A neuroscience-inspired approach to transfer learning
Inspired by the brain, we find a goal-directed attention approach to feature reuse bests a commonly used machine learning strategy (Luo et al., 2020). In particular, attentional modulation of mid-level features in deep convolutional neural networks is more effective than retraining the last layer to transfer to a new task.
Neuroscience and machine learning have been enjoying a virtuous cycle in which advances in one field spurs advances in the other. For example, deep convolutional neural networks (DCNNs) were motivated by the organisation of the visual cortex. In this blog, we highlight another success for neuroscience-inspired approaches, namely using goal-directed attention to repurpose an existing network for a new task.

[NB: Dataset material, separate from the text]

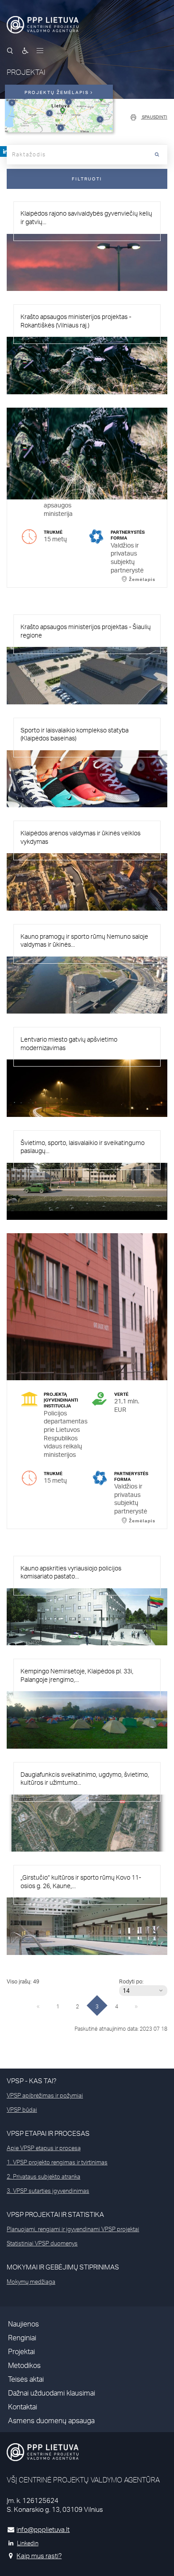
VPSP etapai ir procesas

Goal-directed attention in humans
When searching for one’s car keys, a sensible strategy is to prioritise small and metallic objects. Focusing on goal-directed features at the expense of irrelevant features can increase one’s chances of finding the target item. Instead of retraining one’s brain for this particular recognition task, people use goal-directed attention to modulate activity in their visual system.

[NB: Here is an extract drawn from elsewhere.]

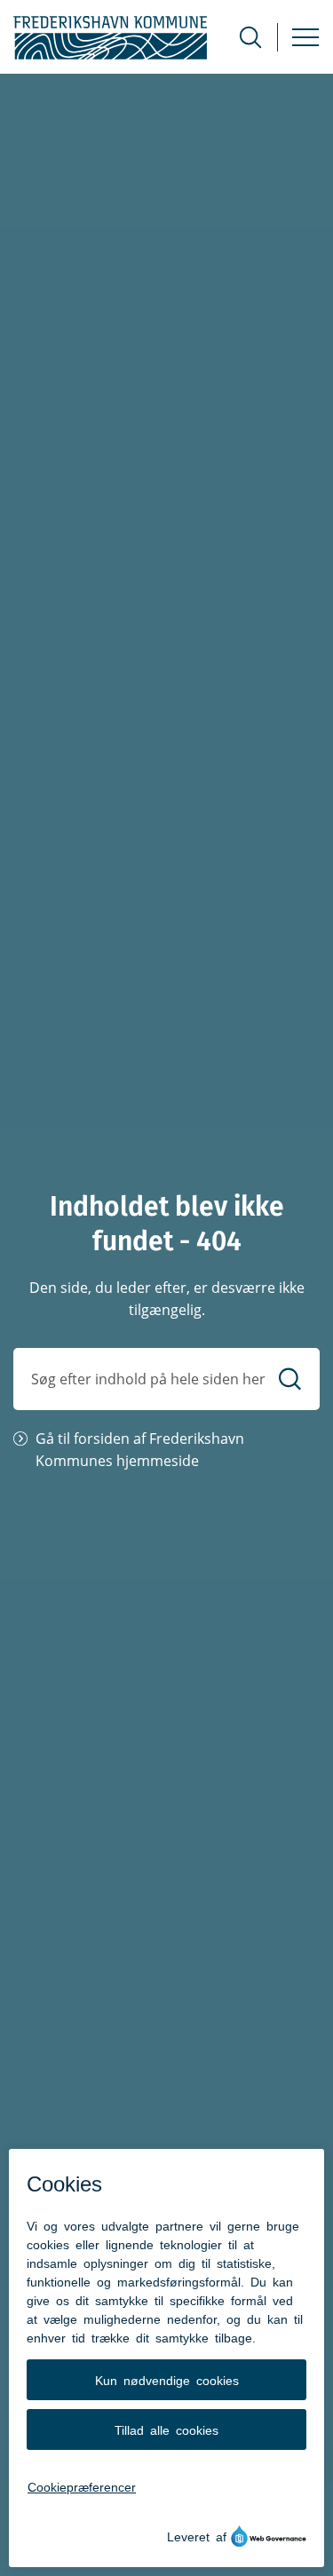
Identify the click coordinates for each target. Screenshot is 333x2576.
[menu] (305, 37)
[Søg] (290, 1378)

Conventional transfer learning in machine learning
In contrast, one popular method for transfer learning in machine learning is to remove the final layer of the DCNN and retrain it for the new task. Like the attentional approach, most aspects of the original network are preserved. For example, all the useful features previously learned could be reused for a task that prioritises finding one’s keys. To provide another example, a DCNN model pre-trained on ImageNet could be fine-tuned into a cats-vs-dogs detector using very little data.

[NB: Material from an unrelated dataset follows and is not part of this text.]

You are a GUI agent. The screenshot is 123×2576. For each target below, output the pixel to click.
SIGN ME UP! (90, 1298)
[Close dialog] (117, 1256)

An alternative approach: goal directed attention
Goal-directed attention and transfer learning approaches reuse existing features, but there is a critical difference. In the brain, goal-directed attention primarily operates at mid- to late-stages of the ventral visual stream. Our networks with goal-directed attention operate similarly. In contrast, transfer learning adjusts features at the very end of a DCNN. How does a neuroscience-inspired approach compare to the standard machine learning approach?
Here, we describe a study in which we incorporate goal-directed attention into the mid-level of a DCNN and use it as an alternative to the transfer learning approach. Results from three object recognition tasks favour the neuroscience-inspired approach both in terms of performance and ability to scale.
Incorporating goal-directed attention in DCNN
In cognitive neuroscience, goal-directed attention is a mechanism that emphasises or de-emphasises features based on their task relevance. This is often formalised as the stretching and contracting of psychological feature dimensions.
To incorporate this principle into DCNN models, we introduce a goal-directed attention layer at the mid-level of a pre-trained DCNN that can direct its focus on a set of features based on their goal relevance.
Attention beats convention
Models trained on ImageNet using either approach are tested on three object recognition tasks involving standard ImageNet images, blended images and natural adversarial images. Natural adversarial images exploit vulnerabilities in DCNNs such as colour and texture biases (Hendrycks et al., 2019).
All three tests follow the same procedure involving both target and non-target images. For example, when testing a model dedicated to detecting Chihuahuas, an equal number of Chihuahua and non-Chihuahua images are used to tune the network. For each model, we assess performance using signal detection theory.
We found that the goal-directed attention approach generally outperformed (i.e., higher $d^\prime$) the widely used transfer learning approach in all three tasks.
One explanation is that even though the attention layer had fewer tunable parameters ($512$ vs. $4,096,000$ parameters) than the retraining approach, the cascading effects through subsequent network layers provided the needed flexibility to match the task goal. The results suggest that this neuroscience-inspired approach can enable the model to more effectively adapt to new tasks at a relatively low cost. Additionally, since each attention weight has a unique correspondence to the entire feature map from the preceding layer, this goal-directed mechanism can potentially be more interpretable than the fully connected weights.